Cães de rua possuem habilidade nata para entender gestos humanos
Pesquisa pode melhorar a convivência entre pessoas e caninos nômades, que chegam a centenas de milhares em todo o mundo.
Os humanos domesticaram os cães e, nesse relacionamento de 15 mil anos, criaram animais para serem companheiros amigáveis e leais — além de habilidosos na interpretação de nossas emoções.
Recentemente, um estudo revelou que até mesmo os cães de rua — animais que nunca viveram com pessoas — entendem os nossos gestos.
Cerca de 300 milhões de cães de rua perambulam pelo planeta, sendo que aproximadamente 30 milhões estão na Índia. Esses caninos nômades muitas vezes entram em conflito com as pessoas e, especialmente na Índia, representam risco de saúde pública por serem portadores da raiva, vírus fatal que mata cerca de 20 mil pessoas por ano nesse mesmo país, principalmente crianças, de acordo com a Organização Mundial da Saúde (OMS).
Essa situação dividiu as opiniões sobre como lidar com os cães de rua, com algumas pessoas matando os animais de forma desumana, conta Anindita Bhadra, especialista em comportamento animal do Instituto Indiano de Ciência, Educação e Pesquisa de Calcutá. Os cães de rua, ela acrescenta, nunca sabem realmente se as pessoas irão alimentá-los, dar carinho ou machucá-los.
É por isso que aprender mais sobre os cães de rua e seu comportamento é essencial para solucionar problemas referentes à interação com as pessoas, diz Bhadra, que estuda esses animais há uma década.
Em experimentos recentes, ela descobriu que a maioria dos cães de rua sabia para onde olhar quando um humano apontava para um objeto, sugerindo que a habilidade de compreender os humanos é inata.
As constatações do estudo podem ensinar adultos e crianças — que muitas vezes são mordidos e infectados com a raiva ao compartilhar alimento com os cães de rua — a interagirem com esses animais, resultando em uma “convivência mais pacífica,” ela diz.
O experimento
No estudo, publicado em 17 de janeiro no periódico Frontiers in Psychology, Bhadra e seus colegas abordaram 160 cães solitários em diversas cidades da Índia. Um pesquisador colocou no chão dois potes tampados próximo dos animais, um deles contendo frango cru e o outro vazio contendo apenas aroma de comida. Um segundo pesquisador, que desconhecia o conteúdo dos potes, apontava para um dos potes, às vezes por apenas um segundo, outras vezes durante todo o experimento. As mãos do segundo pesquisador nunca ficavam muito próximas dos potes.

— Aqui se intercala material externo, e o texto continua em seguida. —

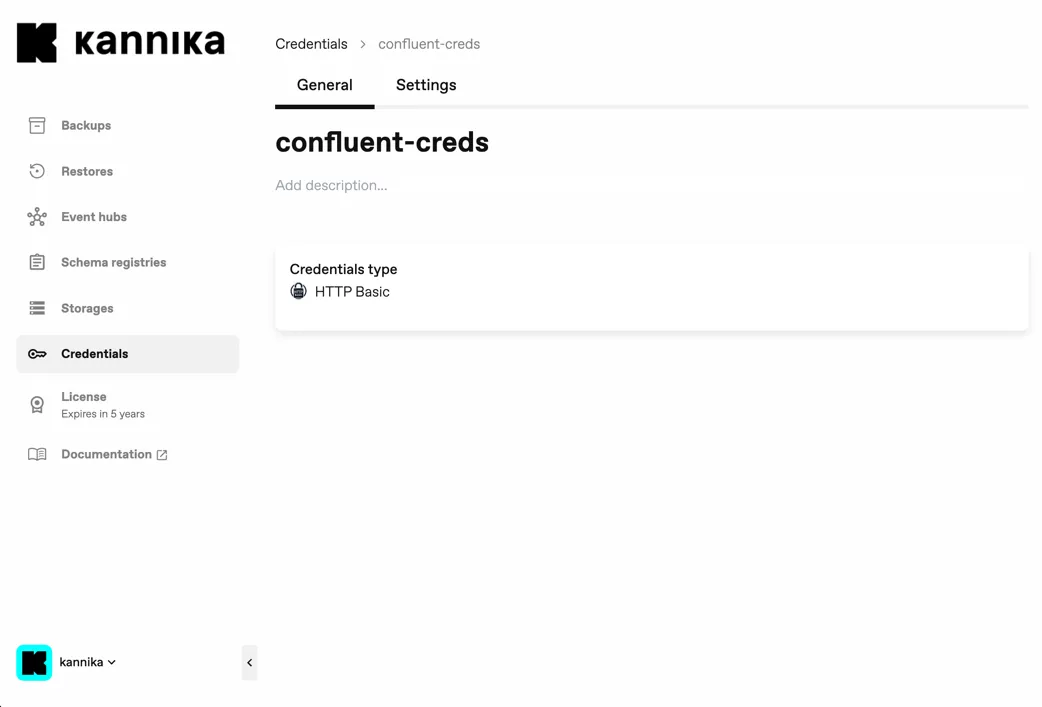Viewport: 1042px width, 707px height.
Task: Go back via Credentials breadcrumb link
Action: [x=311, y=44]
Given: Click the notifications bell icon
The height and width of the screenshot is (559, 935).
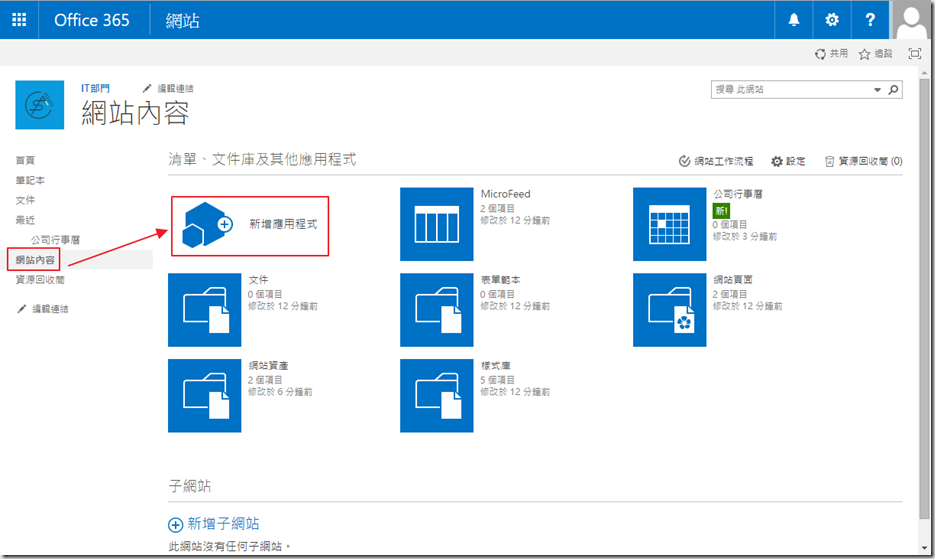Looking at the screenshot, I should [x=795, y=20].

Cerca de metade dos cães não chegava perto dos pesquisadores: muitos deles demonstravam ansiedade e provavelmente tiveram experiências negativas com pessoas, explica Bhadra.
Da metade dos cães que se aproximaram, cerca de 80% foram em direção ao pote para o qual o segundo pesquisador apontou, o que significa que compreenderam o gesto humano. Se os cães descobrissem que o pote estava vazio, provavelmente não seguiriam o gesto novamente.
Em estudos preliminares, os pesquisadores ficaram muito mais próximos dos potes. Com a pessoa mais distante, o canino consegue “avaliar a intenção do humano e em seguida tomar uma decisão”, conta Bhadra, bem como processar novas informações considerando se ter seguido aquele sinal foi recompensador ou não.
Em geral, o estudo sugere que cães não treinados conseguem se identificar com os humanos, apesar das prováveis experiências traumáticas já vividas com eles.
“Isso mostra que as habilidades dos cães nômades de reconhecimento de gestos humanos básicos são tão boas quanto a de qualquer outro cão, e que os cães nômades são muito mais espertos do que se acredita,” esclarece Brian Hare, fundador e diretor do Centro de Cognição Canina de Duke da Universidade Duke, via e-mail.
Os cães de rua não são um fenômeno recente. O antigo texto indiano Vedas recomenda doar restos de comida a catadores, inclusive cães de rua, como uma das qualidades de um bom chefe de família.
Embora sua vida seja mais difícil do que a de animais de estimação, os cães de rua conseguiram se adaptar a nós, “passaram pela Revolução Industrial, pela construção de rodovias, viveram de tudo”, diz Bhadra.
Essa adaptabilidade e resiliência, assim como a sofisticação psicológica, nos dizem que os caninos nômades não são diferentes de nenhum outro cão, acrescenta Hare — “e que merecem o nosso respeito”.